L’assassina, ora in carcere, aveva raccontato che covava già da tempo pensieri maligni nei confronti degli uomini, forte della sua ossessiva omosessualità, la storia di John Butler fu provvidenziale. Caroline, mai poteva immaginare che il violento marito di Anita avesse avuto in passato una storia sentimentale, sfociata con un figlio illegittimo, con l’odiata parente di Milwaukee, rea di averle rubato Clint, l’unico uomo che aveva mai amato. Facendo ritornare ad Astoria June, e rubandole la spilla che fece ritrovare sulla scena del crimine, Caroline riuscì a mettere in atto il suo piano di vendetta verso l’uomo e verso la cugina.

Il detective Perry Bass doveva essere felice per il caso risolto e soprattutto ad un passo dalla pensione, eppure non era così. Ogni volta che l'animo umano imboccava la strada del male, lui ne soffriva. Più volte lo aveva affrontato, e più volte lo aveva lasciato vuoto e pieno di amarezza. In molte occasioni, forse troppe, aveva provato ad arrendersi, sicuramente sarebbe stata la strada più comoda e più veloce, ma il rispetto conquistato da Cristine, sua moglie, lo appagava da ogni senso di frustrazione, facendolo ritornare il solerte poliziotto di sempre.
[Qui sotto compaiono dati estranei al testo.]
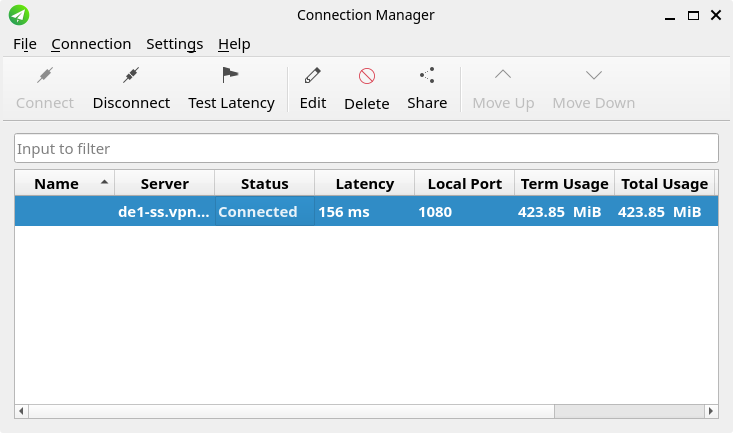Sort by Status column header

[265, 184]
June era stanca ma ad abbatterla maggiormente era stata la delusione che Caroline, sua cugina, le aveva provocato. Quando prese tutti i suoi effetti, sottratti il giorno della sua reclusione, l'agente Steve l'accompagnò davanti al suo superiore. Quet'ultimo, inizialmente si scusò per l'errore madornale commesso nei suoi confronti, poi con garbo e vicinanza le chiese se poteva fare qualcosa, in più, le assicurò che il dipartimento avrebbe provveduto a mettere a disposizione del denaro, utile ad affrontare con serenità qualsiasi ripartenza, in fondo poteva considerarsi una sorta di risarcimento danni. La Coleman rifiutò l'aiuto ma chiese se potevano portarla, e subito, da suo figlio.
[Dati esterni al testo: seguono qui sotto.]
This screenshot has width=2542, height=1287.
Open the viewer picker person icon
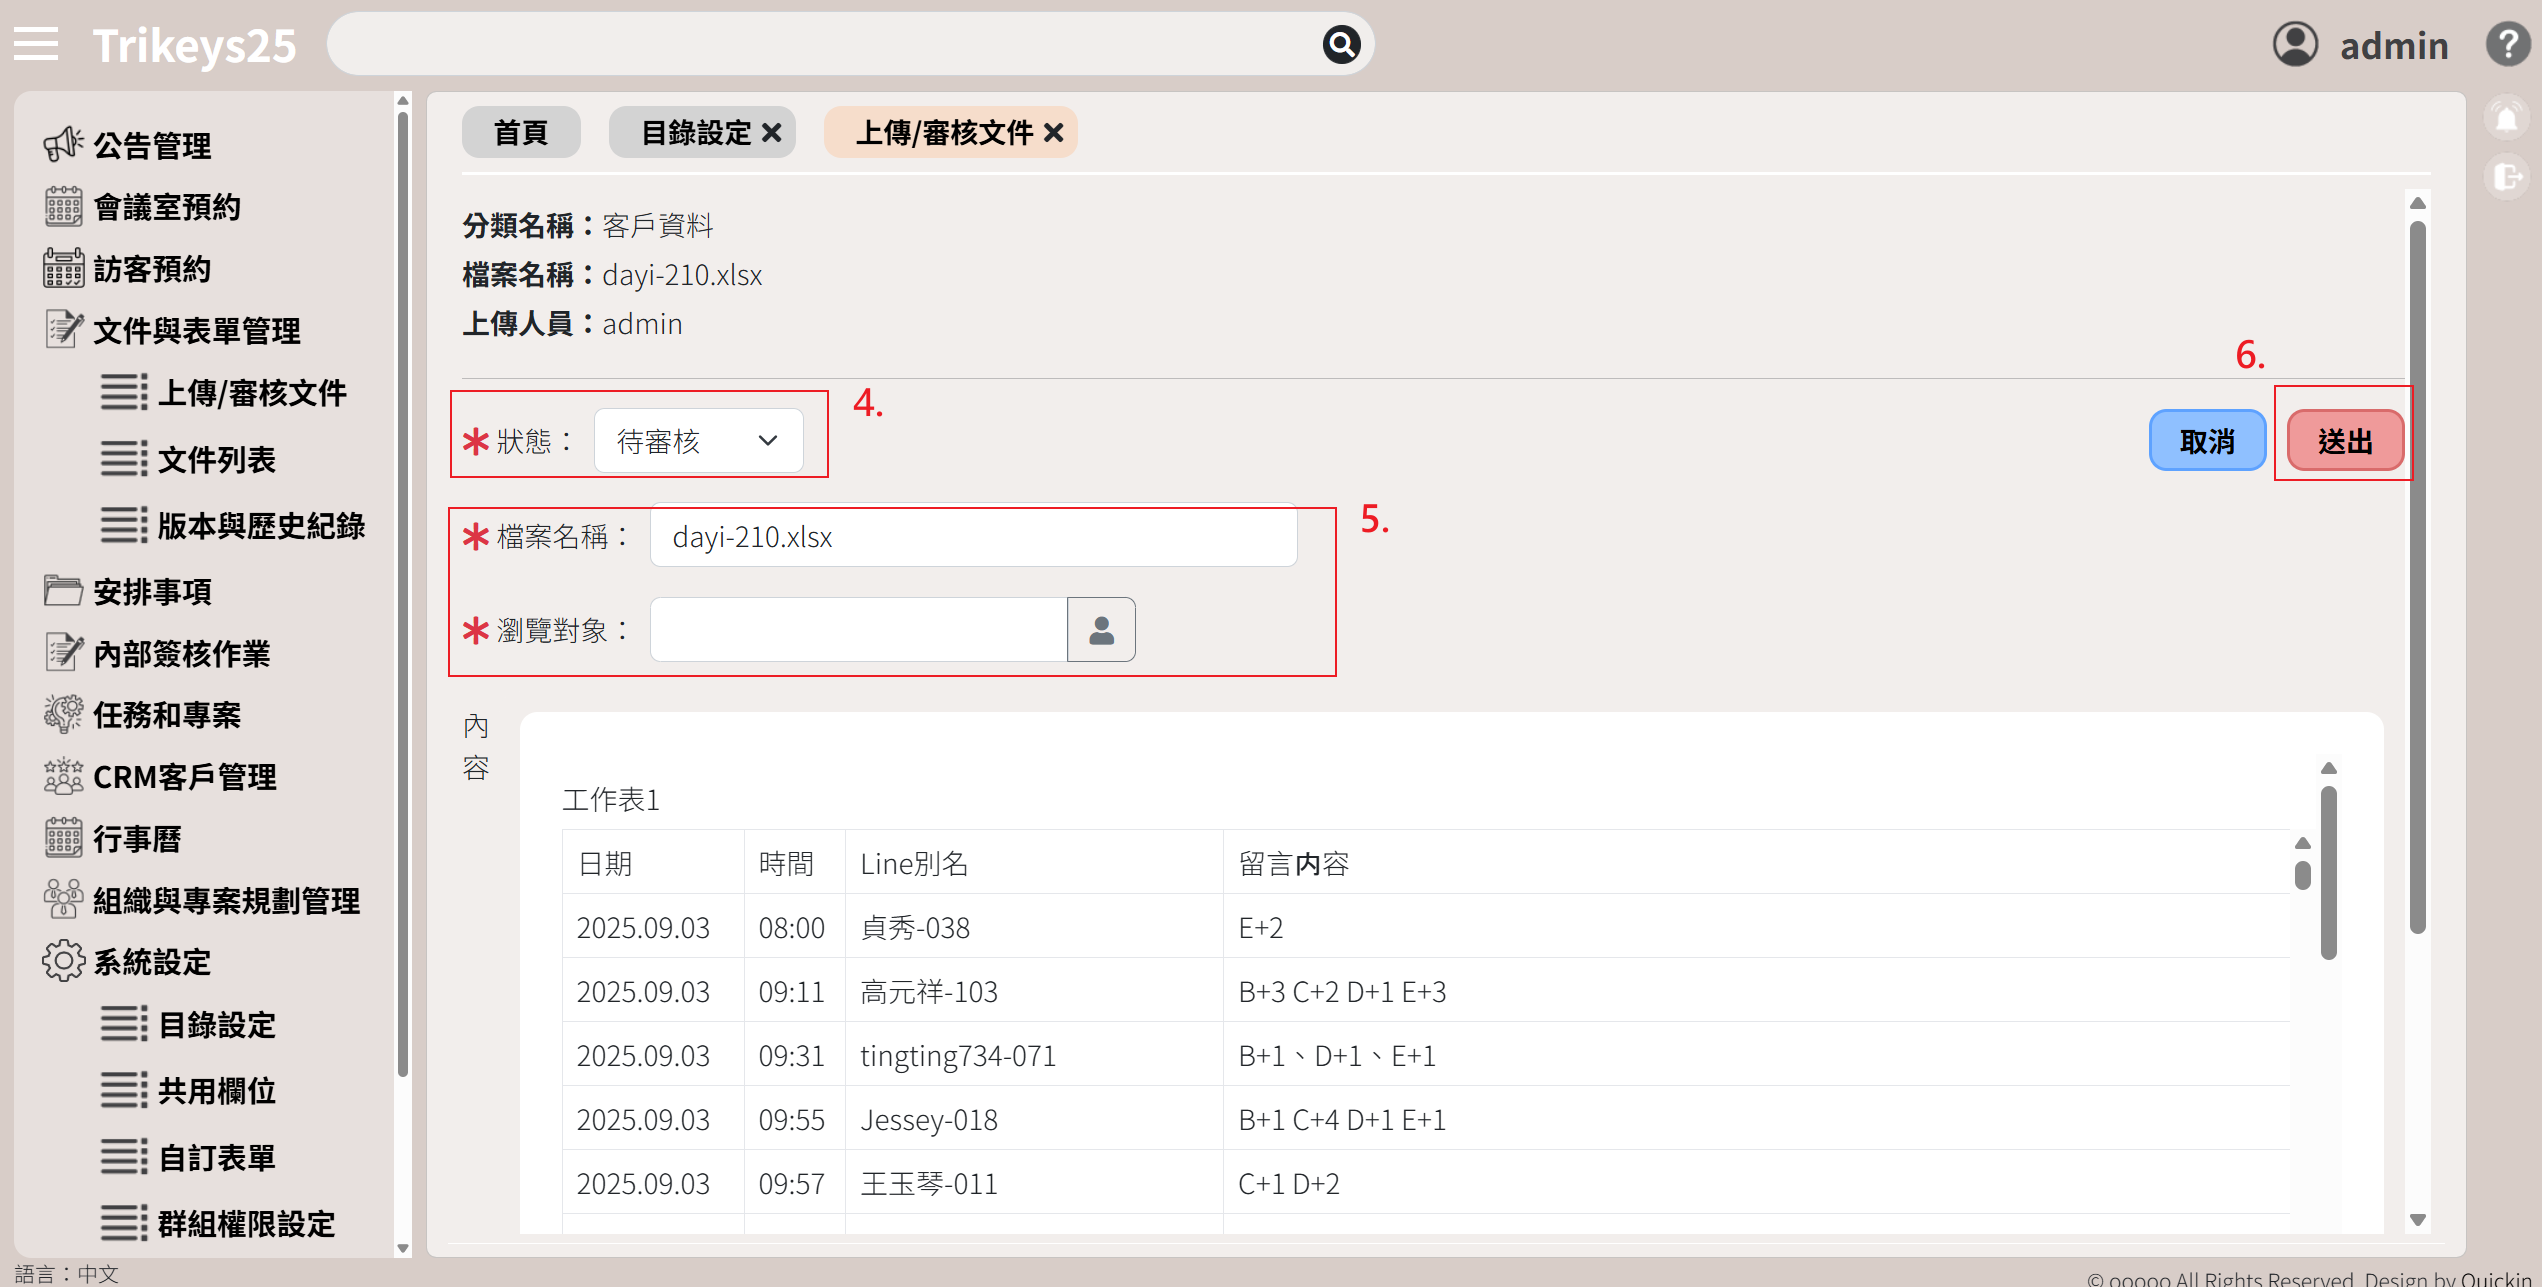point(1101,630)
<<Non c'è bisogno di andare da Elmore, è lui che è venuto da te>> disse la voce femminile alle sue spalle.

<<Ma chi.......>> s'incuriosì June, girandosi verso la fonte della voce appena ascoltata.

Alle sue spalle c'erano Anita, Logan, Abigail ed Elmore che la stavano aspettando sorridendo all'uscita del distretto, che fino a pochi minuti prima la teneva rinchiusa, suo malgrado.
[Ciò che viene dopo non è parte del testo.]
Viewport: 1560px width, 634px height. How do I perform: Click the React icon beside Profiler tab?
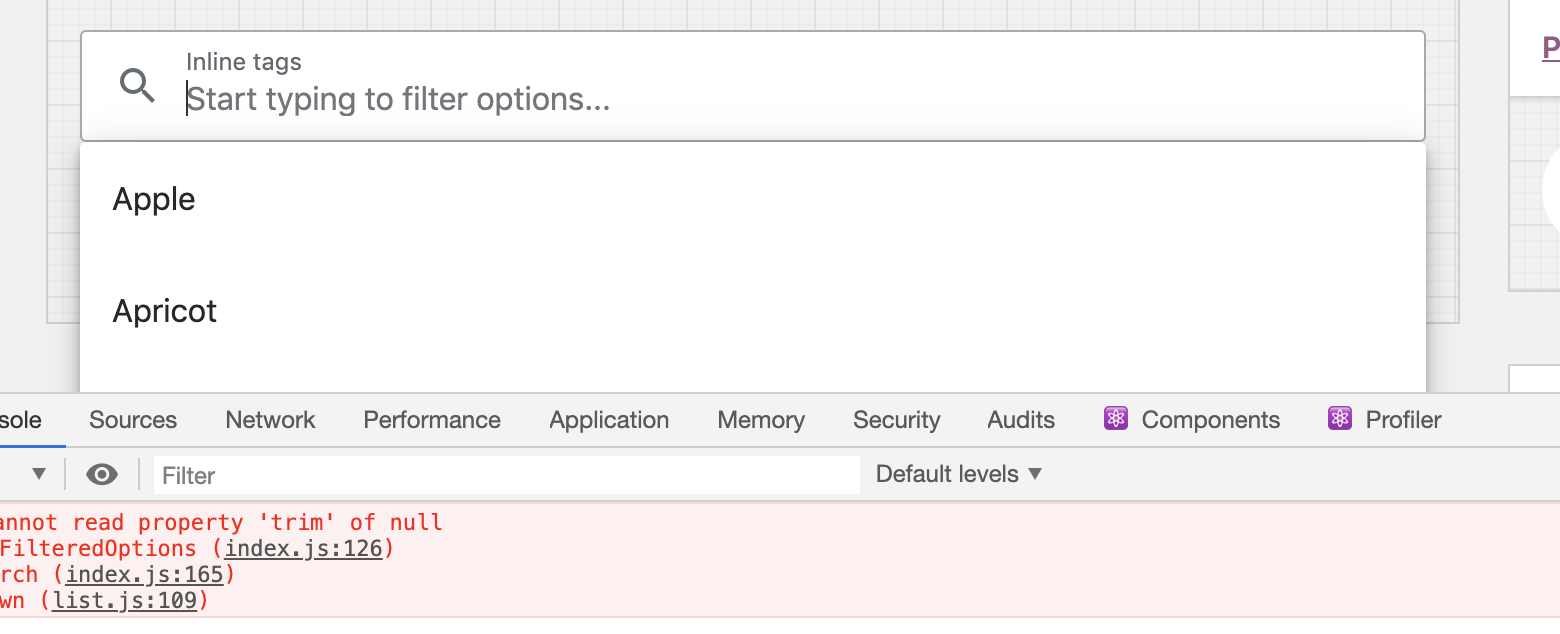pyautogui.click(x=1339, y=419)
Il grido d'amore che la donna lanciò verso suo figlio, fece sussultare tutti gli occupanti del distretto. Qualche secondo dopo baci e abbracci, interminabili, erano diventati i veri protagonisti di quella serata, sicuramente violenta, ma anche trasformista.

La vera rivoluzione fu lo scambio di sguardi fra Anita e June, inizialmente teso, successivamente di comprensione, d'altro canto avevano in comune un uomo che le aveva amate in momenti diversi e che ad entrambe aveva lasciato qualcosa che difficilente le avrebbe lasciate insensibili, l'amore per i loro figli.

Fu Anita a fare il primo passo. La mano che tese a June spazzò via qualunque paura, ora c'erano due donne che avrebbero trovato, l'una nell'altra, la forza necessaria per andare avanti confidando nel coraggio e nella perseveranza, presenti in ogni buona madre.

Bass, nel salutare le due donne, pensò che i fatti accaduti ad Astoria ne avevano fuorviato

la reale convivenza, ma le parole ascoltate dalle due madri difronte a lui avevano rivelato una verità, c'è sempre spazio per l'amore vero e per il perdono.

Felice di questo, Perry salutò Steve e uscì dal distretto, non vedeva l'ora di riabbacciare la sua amata Cristine.